Capturing Large-Scale Artifacts via Reflectance Transformation Imaging with a Drone
AbstractReflectance Transformation Imaging (RTI), also known as Polynomial Texture Mapping, was developed to create textures with self-shadowing. However, it is most widely used by the archeological community to collect information about artifacts' surfaces via specular reflection, the bright highlights created when light reflects off of objects. To capture RTI, several photos are taken of an object with a light placed in different positions, each a consistent radius from the center of the object’s face. Currently, this data is captured either by using a string between the light and the artifact's center to maintain a consistent distance or by placing a dome of lights over the object with each light in a fixed position. However, the current methods for capturing RTI limit the size of artifact archeologists and other cultural heritage researchers can capture. Captures of larger objects need to be completed in smaller subsections, which increases the difficulty and duration of the capture process. In our work, we introduce a new method that makes use of a drone to hold the lights in position, allowing researchers to capture the detailed specular information and inner object shadows of large artifacts.

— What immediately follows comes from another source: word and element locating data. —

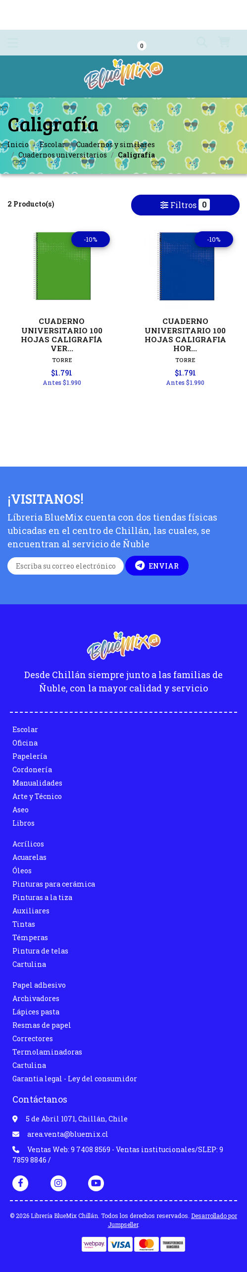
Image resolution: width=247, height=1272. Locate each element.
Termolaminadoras (47, 1052)
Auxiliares (30, 910)
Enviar (157, 566)
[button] (196, 43)
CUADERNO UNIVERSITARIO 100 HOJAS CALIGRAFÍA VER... (61, 334)
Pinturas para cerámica (53, 884)
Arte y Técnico (37, 796)
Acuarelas (29, 857)
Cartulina (29, 964)
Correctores (32, 1038)
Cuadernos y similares (115, 144)
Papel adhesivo (39, 985)
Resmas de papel (41, 1025)
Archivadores (35, 998)
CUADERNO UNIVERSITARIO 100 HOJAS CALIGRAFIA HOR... (185, 334)
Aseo (20, 809)
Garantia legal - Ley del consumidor (74, 1078)
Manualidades (37, 783)
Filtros (185, 205)
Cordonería (32, 769)
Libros (23, 823)
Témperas (30, 937)
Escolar (52, 144)
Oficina (25, 742)
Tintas (23, 924)
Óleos (22, 870)
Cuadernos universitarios (62, 154)
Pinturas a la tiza (42, 897)
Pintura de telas (40, 950)
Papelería (29, 756)
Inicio (18, 144)
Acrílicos (28, 843)
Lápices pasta (35, 1011)
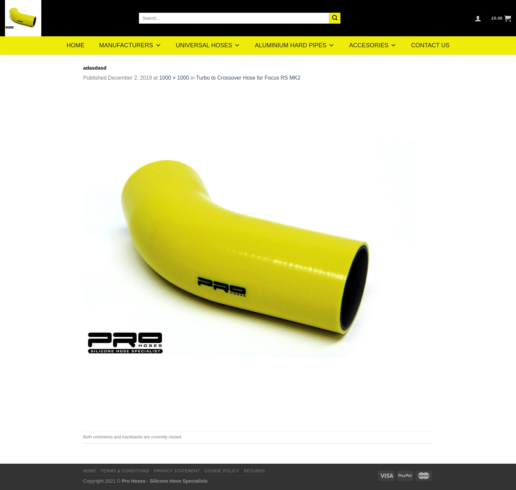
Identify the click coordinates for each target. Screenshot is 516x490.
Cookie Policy (222, 471)
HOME (76, 45)
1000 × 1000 (174, 78)
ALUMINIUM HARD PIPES (294, 45)
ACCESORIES (372, 45)
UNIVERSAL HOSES (208, 45)
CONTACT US (430, 45)
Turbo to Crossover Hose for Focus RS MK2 (248, 78)
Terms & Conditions (125, 471)
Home (89, 471)
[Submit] (334, 18)
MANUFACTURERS (130, 45)
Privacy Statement (177, 471)
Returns (254, 471)
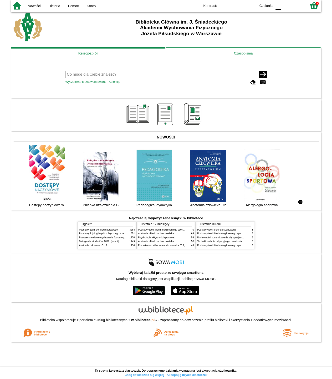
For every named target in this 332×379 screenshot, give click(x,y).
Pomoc (73, 6)
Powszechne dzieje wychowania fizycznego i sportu (106, 237)
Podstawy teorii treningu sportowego (98, 229)
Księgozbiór (88, 53)
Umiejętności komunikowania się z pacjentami (221, 237)
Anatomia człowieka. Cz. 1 (93, 245)
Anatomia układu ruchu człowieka (156, 233)
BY (251, 5)
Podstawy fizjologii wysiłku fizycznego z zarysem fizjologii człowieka (115, 233)
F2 (298, 5)
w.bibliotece (143, 320)
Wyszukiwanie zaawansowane (86, 82)
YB (241, 5)
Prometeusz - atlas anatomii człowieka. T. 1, (161, 245)
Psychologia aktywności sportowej (156, 237)
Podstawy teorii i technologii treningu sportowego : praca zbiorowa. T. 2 (176, 229)
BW (232, 5)
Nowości (34, 6)
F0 (278, 5)
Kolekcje (114, 82)
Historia (54, 6)
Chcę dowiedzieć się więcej (144, 375)
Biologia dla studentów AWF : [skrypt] (99, 241)
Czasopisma (243, 53)
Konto (91, 6)
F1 (286, 5)
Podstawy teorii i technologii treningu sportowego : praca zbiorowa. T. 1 (235, 245)
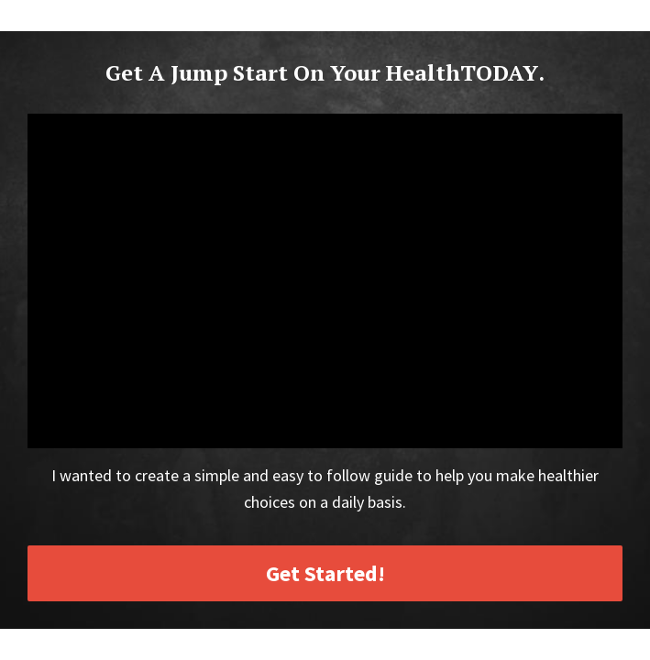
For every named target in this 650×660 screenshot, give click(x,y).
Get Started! (325, 573)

Keywords: Reflectance Transformation Imaging, Drone Capture, Polynomial Texture Mapping
Reflectance Transformation Imaging (RTI) has revolutionized the way in which archeologists and other cultural heritage researchers are able to study detailed surface indentations. While 3D scanning and photogrammetry create a 3D representation of a surface as a mesh and 3D point cloud, RTI creates a 2D mathematical representation of the surface texture. According to Caine and Magen (2017), the “practicality, accuracy and immediacy” of RTI make it a useful technique for scanning cultural heritage artifacts. As an alternative to 3D scanning, researchers can view the details of an artifact that are difficult to see with photographs or the naked eye. However, the current methods for capturing data for RTI make it difficult to capture large objects. To perform RTI, researchers must take photographs of an artifact with a light in different positions to gather specular information for every part of the object’s face. They then either use a string to ensure that light is a consistent distance away from their object (CHI, 2013), or they must have access to an expensive dome of lights, alleviating the tedium of the string method, but limiting the size of the object, as the lights must be positioned in a dome formation with a radius of two to three times the length of the object’s facial diagonal (Piquette, 2011).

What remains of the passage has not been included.